Work instructions | Every record must be restated exactly as written.

Records for this task |
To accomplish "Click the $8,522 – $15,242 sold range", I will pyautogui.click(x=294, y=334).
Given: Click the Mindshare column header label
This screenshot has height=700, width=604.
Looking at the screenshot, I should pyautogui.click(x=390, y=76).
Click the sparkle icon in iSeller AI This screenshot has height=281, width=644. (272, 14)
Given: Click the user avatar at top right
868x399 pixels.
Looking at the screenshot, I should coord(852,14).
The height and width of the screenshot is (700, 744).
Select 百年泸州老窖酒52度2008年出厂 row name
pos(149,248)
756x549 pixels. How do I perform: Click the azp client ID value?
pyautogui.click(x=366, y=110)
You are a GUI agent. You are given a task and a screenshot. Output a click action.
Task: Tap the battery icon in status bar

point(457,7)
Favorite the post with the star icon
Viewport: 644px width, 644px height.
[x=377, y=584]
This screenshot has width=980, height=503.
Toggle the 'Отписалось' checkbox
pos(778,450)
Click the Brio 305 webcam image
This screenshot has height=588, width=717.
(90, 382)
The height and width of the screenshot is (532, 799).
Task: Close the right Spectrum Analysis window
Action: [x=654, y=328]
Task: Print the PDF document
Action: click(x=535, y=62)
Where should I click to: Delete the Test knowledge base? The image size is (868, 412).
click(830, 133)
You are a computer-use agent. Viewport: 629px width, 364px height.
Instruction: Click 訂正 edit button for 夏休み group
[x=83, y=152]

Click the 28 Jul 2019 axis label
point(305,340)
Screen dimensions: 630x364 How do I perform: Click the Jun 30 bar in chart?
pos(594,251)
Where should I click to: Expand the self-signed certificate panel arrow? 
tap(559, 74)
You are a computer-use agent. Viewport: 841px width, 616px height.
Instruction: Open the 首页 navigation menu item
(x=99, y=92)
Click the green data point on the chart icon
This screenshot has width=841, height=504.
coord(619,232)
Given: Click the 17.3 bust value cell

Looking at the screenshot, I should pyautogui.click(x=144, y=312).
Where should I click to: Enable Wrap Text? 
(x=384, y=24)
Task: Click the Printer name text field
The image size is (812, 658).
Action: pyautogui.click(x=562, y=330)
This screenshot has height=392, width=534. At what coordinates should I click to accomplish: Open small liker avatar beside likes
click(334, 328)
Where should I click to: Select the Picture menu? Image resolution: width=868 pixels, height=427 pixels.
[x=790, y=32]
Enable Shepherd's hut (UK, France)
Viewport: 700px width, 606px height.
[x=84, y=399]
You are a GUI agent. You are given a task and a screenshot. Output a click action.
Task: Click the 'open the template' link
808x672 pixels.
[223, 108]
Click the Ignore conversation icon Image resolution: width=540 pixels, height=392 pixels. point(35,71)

Solved problem |
To accomplish "Click the $8,522 – $15,242 sold range", I will pyautogui.click(x=294, y=334).
Given: Click the Mindshare column header label
This screenshot has height=700, width=604.
Looking at the screenshot, I should pyautogui.click(x=390, y=76).
Click the sparkle icon in iSeller AI This screenshot has height=281, width=644. (272, 14)
Given: Click the user avatar at top right
868x399 pixels.
Looking at the screenshot, I should coord(852,14).
The height and width of the screenshot is (700, 744).
Select 百年泸州老窖酒52度2008年出厂 row name
pos(149,248)
756x549 pixels. How do I perform: Click the azp client ID value?
pyautogui.click(x=366, y=110)
You are a GUI agent. You are given a task and a screenshot. Output a click action.
Task: Tap the battery icon in status bar

point(457,7)
Favorite the post with the star icon
Viewport: 644px width, 644px height.
[x=377, y=584]
This screenshot has width=980, height=503.
Toggle the 'Отписалось' checkbox
pos(778,450)
Click the Brio 305 webcam image
This screenshot has height=588, width=717.
(90, 382)
The height and width of the screenshot is (532, 799).
Task: Close the right Spectrum Analysis window
Action: [x=654, y=328]
Task: Print the PDF document
Action: click(x=535, y=62)
Where should I click to: Delete the Test knowledge base? The image size is (868, 412).
click(830, 133)
You are a computer-use agent. Viewport: 629px width, 364px height.
Instruction: Click 訂正 edit button for 夏休み group
[x=83, y=152]

Click the 28 Jul 2019 axis label
point(305,340)
Screen dimensions: 630x364 How do I perform: Click the Jun 30 bar in chart?
pos(594,251)
Where should I click to: Expand the self-signed certificate panel arrow? 
tap(559, 74)
You are a computer-use agent. Viewport: 841px width, 616px height.
Instruction: Open the 首页 navigation menu item
(x=99, y=92)
Click the green data point on the chart icon
This screenshot has width=841, height=504.
coord(619,232)
Given: Click the 17.3 bust value cell

Looking at the screenshot, I should pyautogui.click(x=144, y=312).
Where should I click to: Enable Wrap Text? 
(x=384, y=24)
Task: Click the Printer name text field
The image size is (812, 658).
Action: pyautogui.click(x=562, y=330)
This screenshot has height=392, width=534. At what coordinates should I click to accomplish: Open small liker avatar beside likes
click(334, 328)
Where should I click to: Select the Picture menu? Image resolution: width=868 pixels, height=427 pixels.
[x=790, y=32]
Enable Shepherd's hut (UK, France)
Viewport: 700px width, 606px height.
[x=84, y=399]
You are a GUI agent. You are given a task and a screenshot. Output a click action.
Task: Click the 'open the template' link
808x672 pixels.
[223, 108]
Click the Ignore conversation icon Image resolution: width=540 pixels, height=392 pixels. point(35,71)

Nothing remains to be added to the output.